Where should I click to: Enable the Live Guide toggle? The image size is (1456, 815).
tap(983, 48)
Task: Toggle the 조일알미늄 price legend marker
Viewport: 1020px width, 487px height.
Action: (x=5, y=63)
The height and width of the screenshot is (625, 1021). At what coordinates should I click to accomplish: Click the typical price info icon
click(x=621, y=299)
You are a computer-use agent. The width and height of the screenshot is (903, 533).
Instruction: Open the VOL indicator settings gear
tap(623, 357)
● ● ●
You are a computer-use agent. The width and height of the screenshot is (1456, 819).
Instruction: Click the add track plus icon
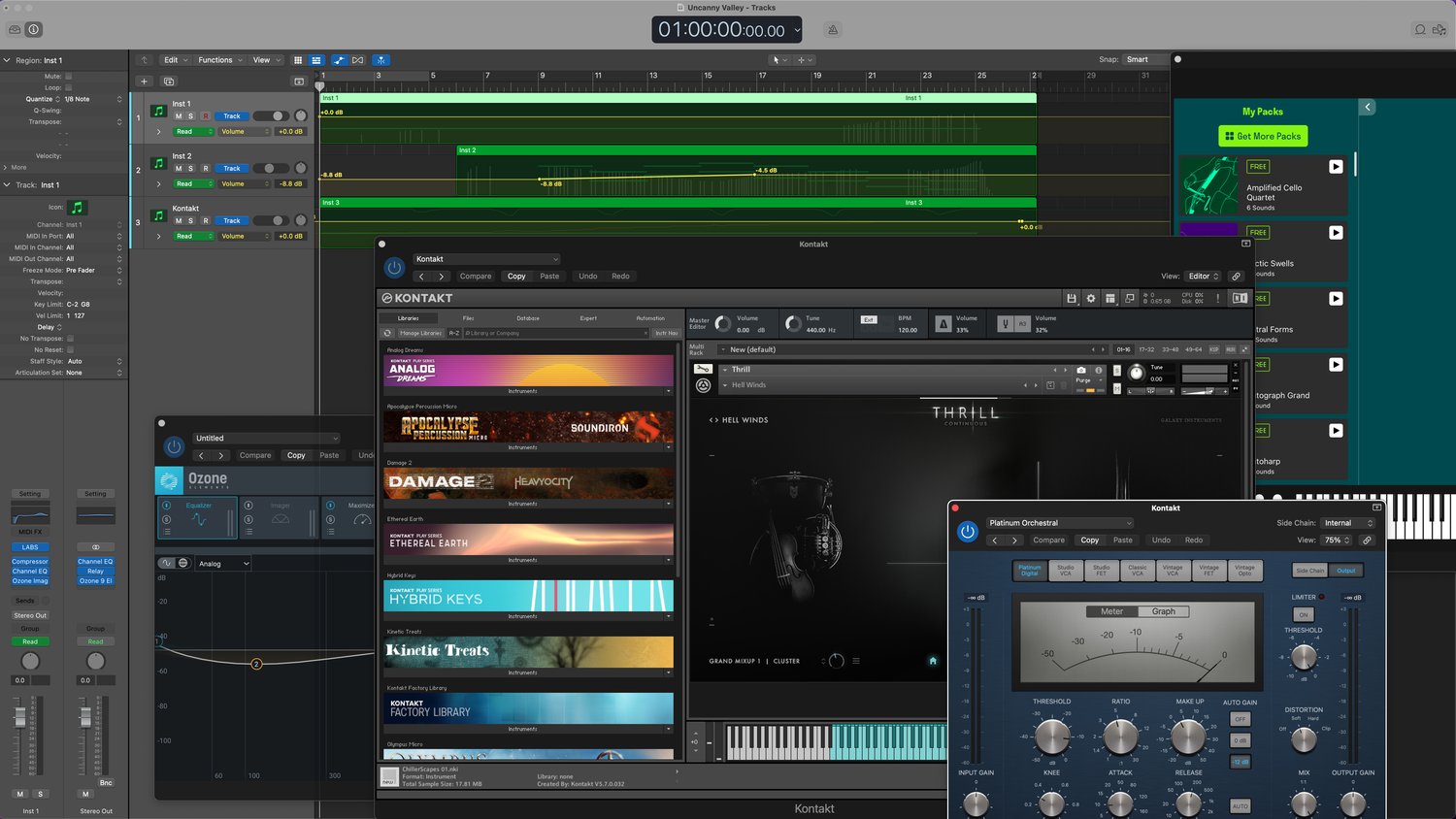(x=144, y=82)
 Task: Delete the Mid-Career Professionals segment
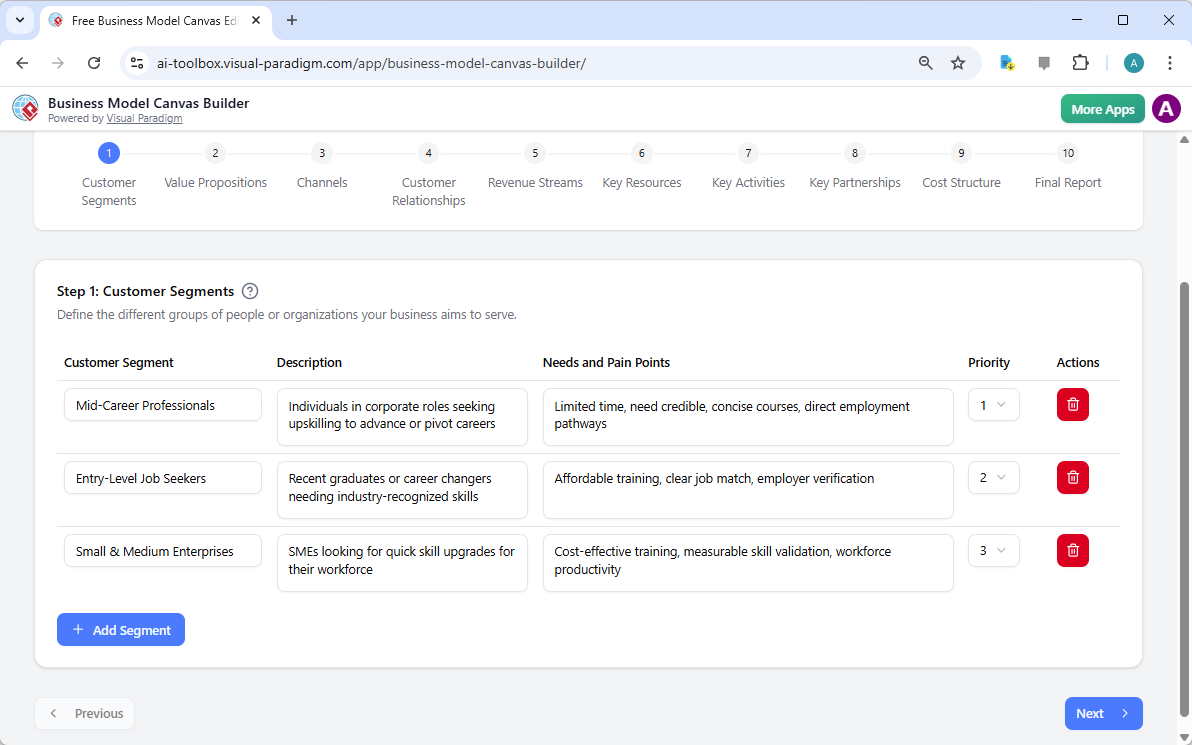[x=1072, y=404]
● ● ●
• **WRITTEN EXERCISE**:
Identify every line above that contains the word "icon", and copy each of those lines in full.

• **WRITTEN RESPONSE**:
The height and width of the screenshot is (625, 1021). At what coordinates should I click to accomplish: Click the typical price info icon
Instruction: Click the add track plus icon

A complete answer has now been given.